**SET TASKS:**
**A)** In the commit on uint64-to-f64 conversion, which compiler uses the same SSE2 algorithm?
**B)** Continue the uint64-to-f64 conversion commit below from the point where it stops.

>> Start SELECTED EXTRACT

From: Dale Johannesen <dalej@apple.com>
Date: Tue, 21 Oct 2008 20:50:01 +0000 (+0000)
Subject: Add an SSE2 algorithm for uint64->f64 conversion.
X-Git-Url: http://plrg.eecs.uci.edu/git/?a=commitdiff_plain;h=1c15bf58a3700d40a6a88ac0ce14a2c99f111483;p=oota-llvm.git

Add an SSE2 algorithm for uint64->f64 conversion.
The same one Apple gcc uses, faster.  Also gets the
extreme case in gcc.c-torture/execute/ieee/rbug.c
correct which we weren't before; this is not
sufficient to get the test to pass though, there
is another bug.


git-svn-id: https://llvm.org/svn/llvm-project/llvm/trunk@57926 91177308-0d34-0410-b5e6-96231b3b80d8
---

diff --git a/lib/CodeGen/SelectionDAG/LegalizeDAG.cpp b/lib/CodeGen/SelectionDAG/LegalizeDAG.cpp
index 53d12b224d9..96b427bd806 100644
--- a/lib/CodeGen/SelectionDAG/LegalizeDAG.cpp
+++ b/lib/CodeGen/SelectionDAG/LegalizeDAG.cpp
@@ -5473,6 +5473,22 @@ ExpandIntToFP(bool isSigned, MVT DestTy, SDValue Source) {
       Hi = Source;
     }
 
+    // Check to see if the target has a custom way to lower this.  If so, use it.
+    // (Note we've already expanded the operand in this case.)
+    switch (TLI.getOperationAction(ISD::UINT_TO_FP, SourceVT)) {
+    default: assert(0 && "This action not implemented for this operation!");
+    case TargetLowering::Legal:
+    case TargetLowering::Expand:
+      break;   // This case is handled below.
+    case TargetLowering::Custom: {
+      SDValue NV = TLI.LowerOperation(DAG.getNode(ISD::UINT_TO_FP, DestTy,
+                                                    Source), DAG);
+      if (NV.getNode())
+        return LegalizeOp(NV);
+      break;   // The target decided this was legal after all
+    }
+    }
+
     // If this is unsigned, and not supported, first perform the conversion to
     // signed, then adjust the result if the sign bit is set.

>> End SELECTED EXTRACT
>> Start RECORDED INFORMATION

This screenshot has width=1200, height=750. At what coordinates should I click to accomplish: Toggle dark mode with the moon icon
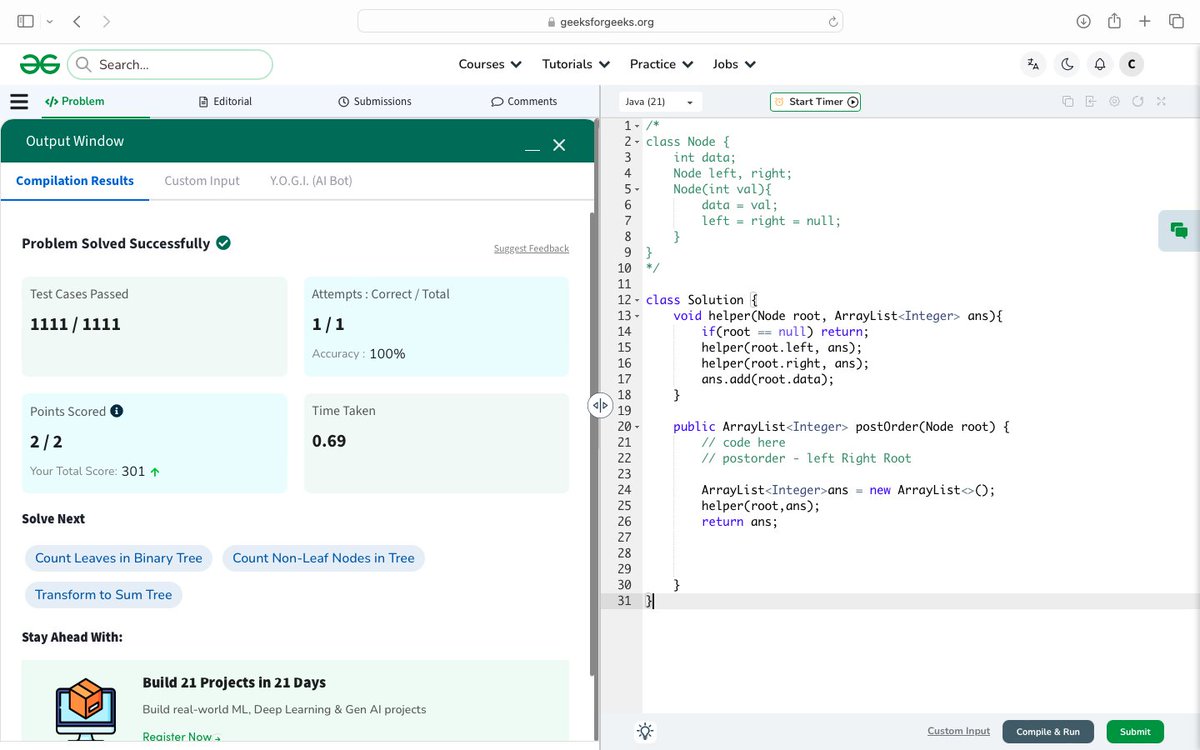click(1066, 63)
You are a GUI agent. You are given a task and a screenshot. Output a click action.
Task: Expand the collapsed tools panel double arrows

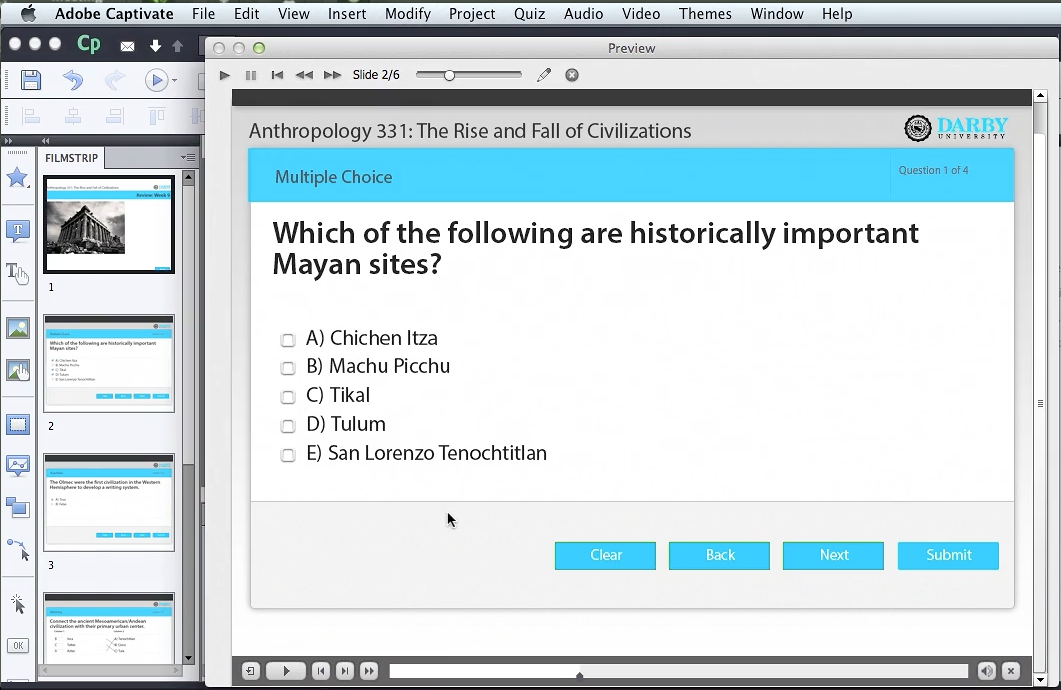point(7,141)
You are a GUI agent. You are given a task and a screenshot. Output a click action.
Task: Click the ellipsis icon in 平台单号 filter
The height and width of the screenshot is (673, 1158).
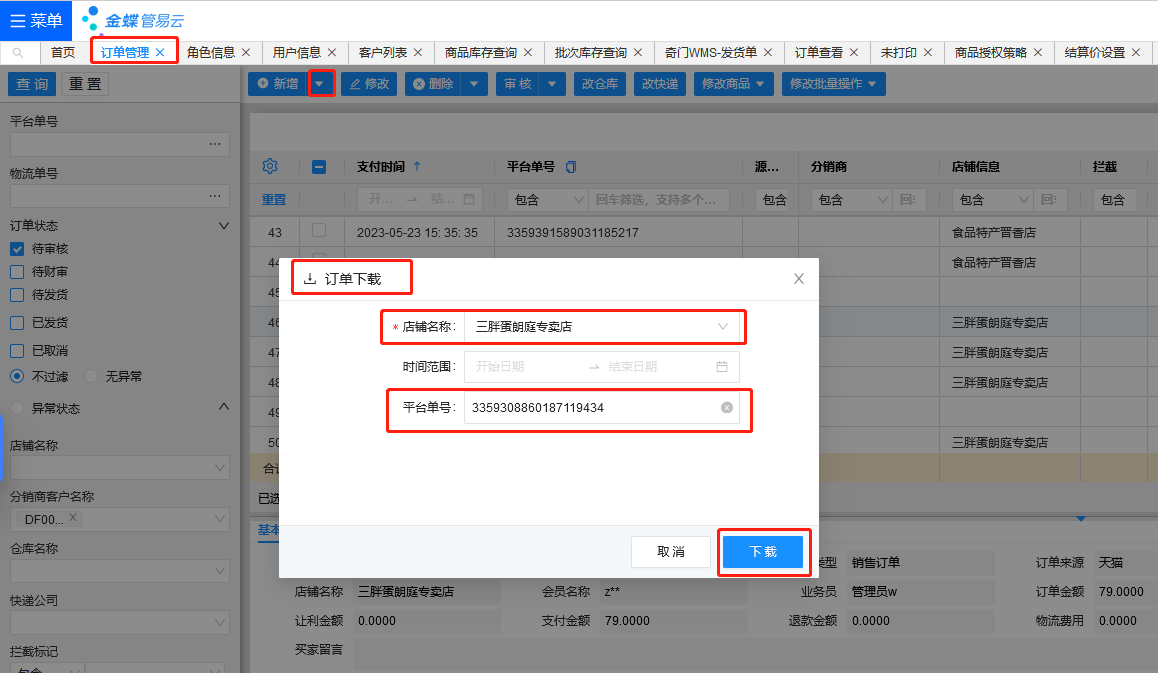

>> End RECORDED INFORMATION

**SOLVED PROBLEMS:**
**A)** Apple gcc uses the same algorithm.

**B)**
     SDValue SignedConv = ExpandIntToFP(true, DestTy, Source);
diff --git a/lib/Target/X86/X86ISelLowering.cpp b/lib/Target/X86/X86ISelLowering.cpp
index eee38406505..9ad02c8cb22 100644
--- a/lib/Target/X86/X86ISelLowering.cpp
+++ b/lib/Target/X86/X86ISelLowering.cpp
@@ -112,10 +112,12 @@ X86TargetLowering::X86TargetLowering(X86TargetMachine &TM)
     setOperationAction(ISD::UINT_TO_FP     , MVT::i64  , Expand);
     setOperationAction(ISD::UINT_TO_FP     , MVT::i32  , Promote);
   } else {
-    if (X86ScalarSSEf64)
+    if (X86ScalarSSEf64) {
+      // We have an impenetrably clever algorithm for ui64->double only.
+      setOperationAction(ISD::UINT_TO_FP   , MVT::i64  , Custom);
       // If SSE i64 SINT_TO_FP is not available, expand i32 UINT_TO_FP.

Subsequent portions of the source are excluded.